→ **Requirement**
From the line containing "This screenshot has height=485, width=593." down to the final line of the entries below, quote every line verbatim. Exclude pictures.
+-------+
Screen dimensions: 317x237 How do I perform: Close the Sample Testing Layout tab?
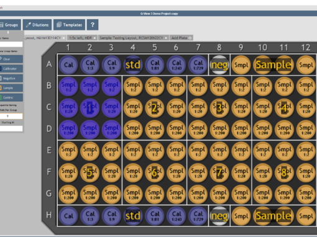click(x=166, y=38)
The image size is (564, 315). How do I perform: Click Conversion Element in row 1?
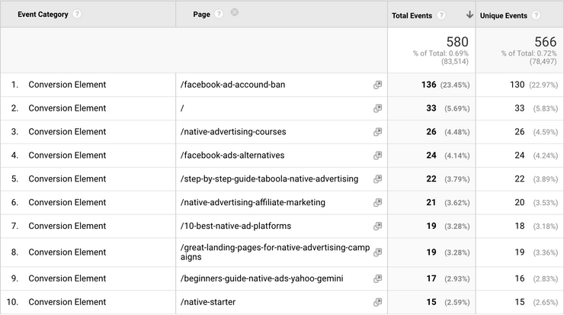[67, 85]

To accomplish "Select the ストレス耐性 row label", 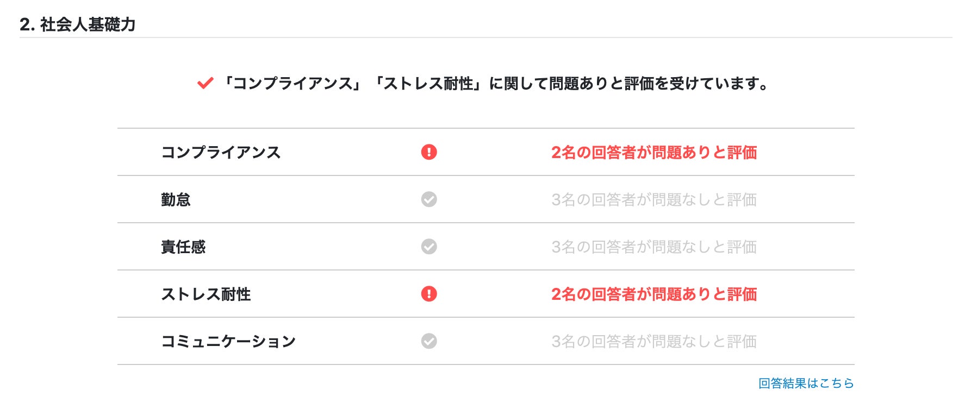I will tap(206, 294).
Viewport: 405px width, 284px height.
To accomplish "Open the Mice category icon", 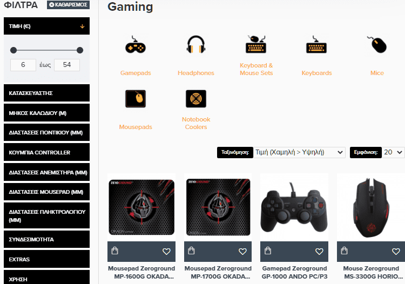I will pos(377,44).
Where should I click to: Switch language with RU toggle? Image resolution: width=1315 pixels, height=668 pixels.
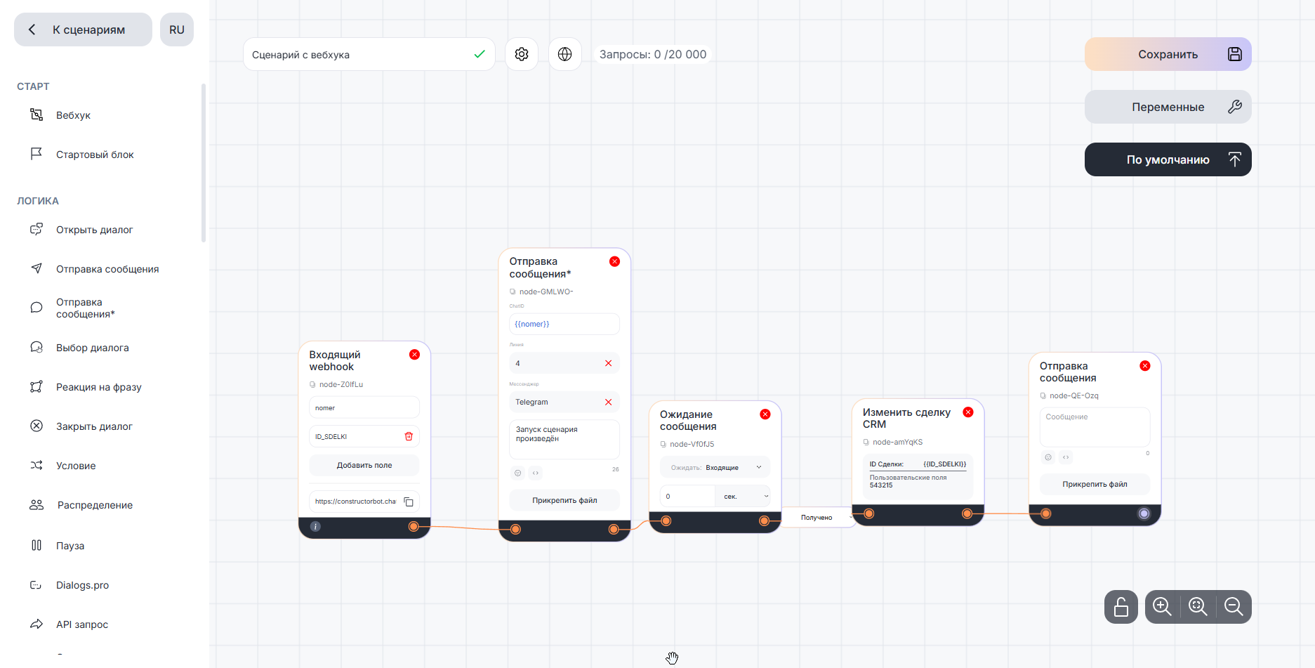pyautogui.click(x=177, y=30)
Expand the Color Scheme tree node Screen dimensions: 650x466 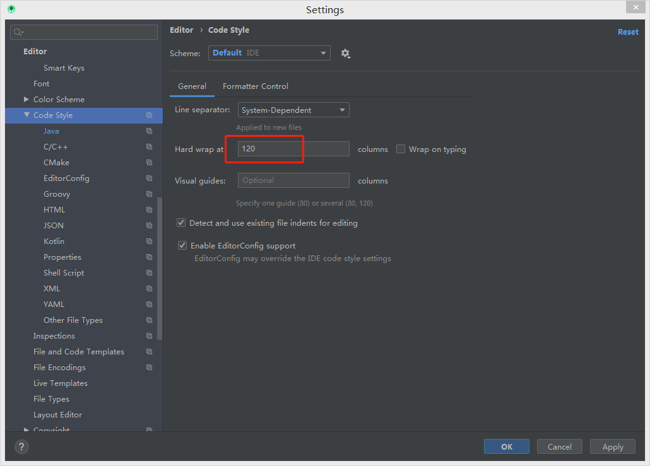click(x=27, y=100)
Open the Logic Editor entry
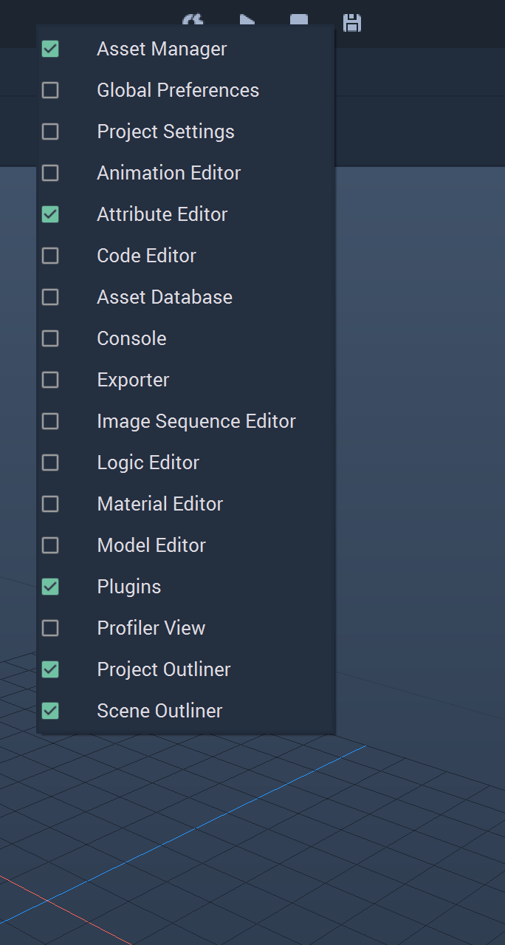 (x=185, y=463)
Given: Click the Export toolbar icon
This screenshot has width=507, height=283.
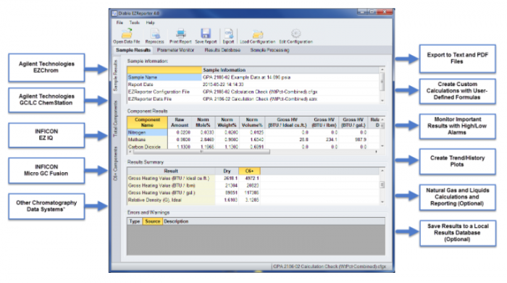Looking at the screenshot, I should pyautogui.click(x=229, y=33).
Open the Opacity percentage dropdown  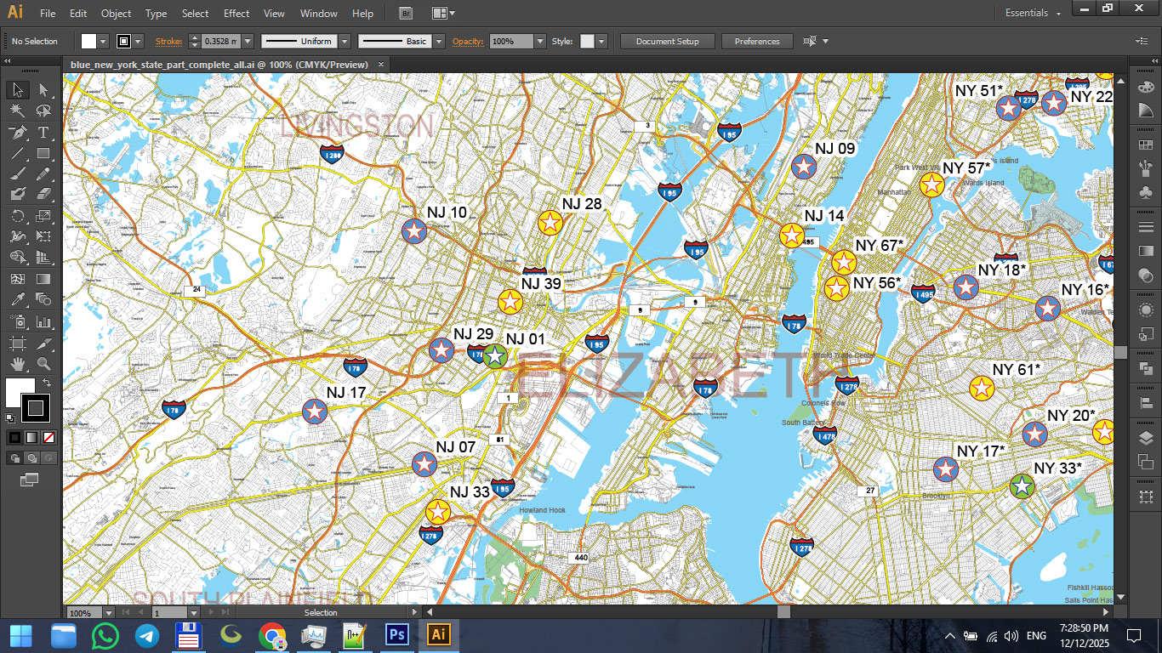539,41
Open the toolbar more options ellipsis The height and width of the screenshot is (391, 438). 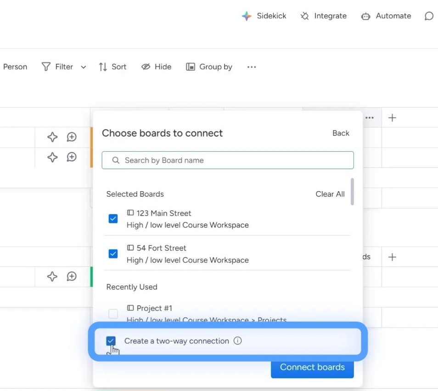coord(252,67)
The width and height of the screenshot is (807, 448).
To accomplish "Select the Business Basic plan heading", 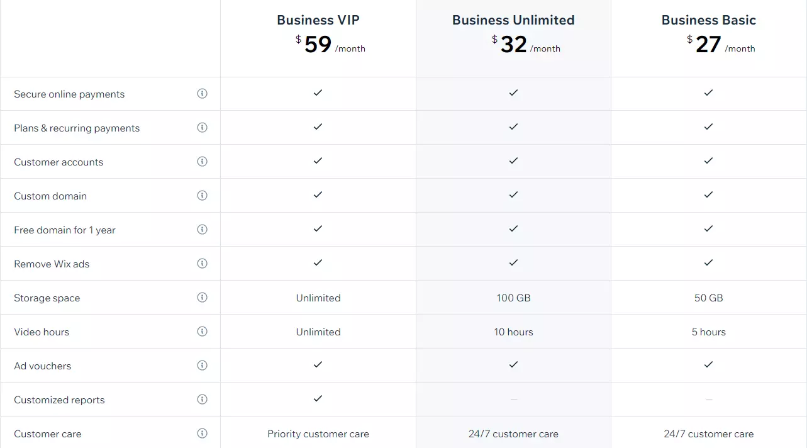I will coord(708,20).
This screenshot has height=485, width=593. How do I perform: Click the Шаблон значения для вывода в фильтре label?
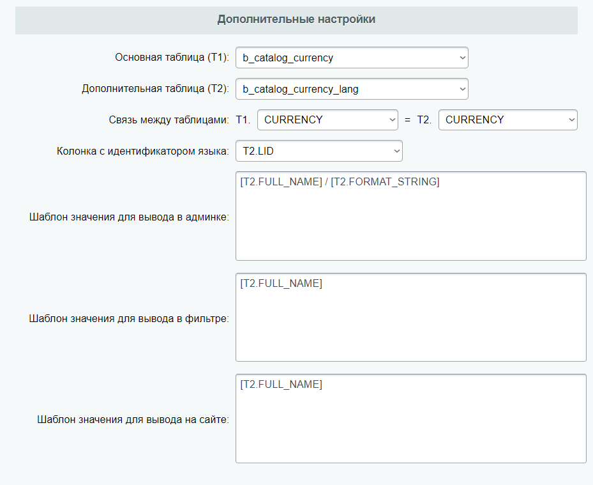click(x=129, y=318)
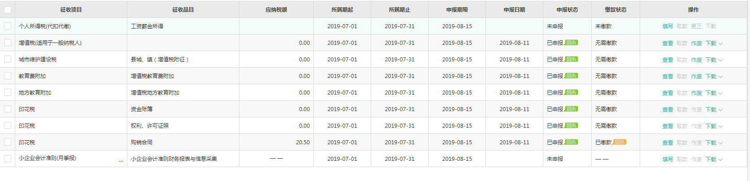Click the green 回执 badge for 地方教育附加 row
This screenshot has height=181, width=750.
[571, 92]
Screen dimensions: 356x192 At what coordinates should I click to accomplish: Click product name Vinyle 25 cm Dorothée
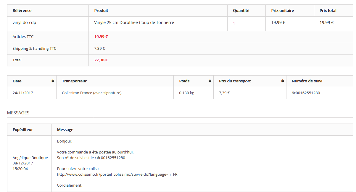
+-------+
→ **Exercise response**
This screenshot has height=485, width=593. How do I perform: Click the Шаблон значения для вывода в фильтре label?
click(x=129, y=318)
Click the green 回执 badge for 地方教育附加 row
This screenshot has height=181, width=750.
[571, 92]
Screen dimensions: 356x192 At what coordinates should I click to accomplish: Click product name Vinyle 25 cm Dorothée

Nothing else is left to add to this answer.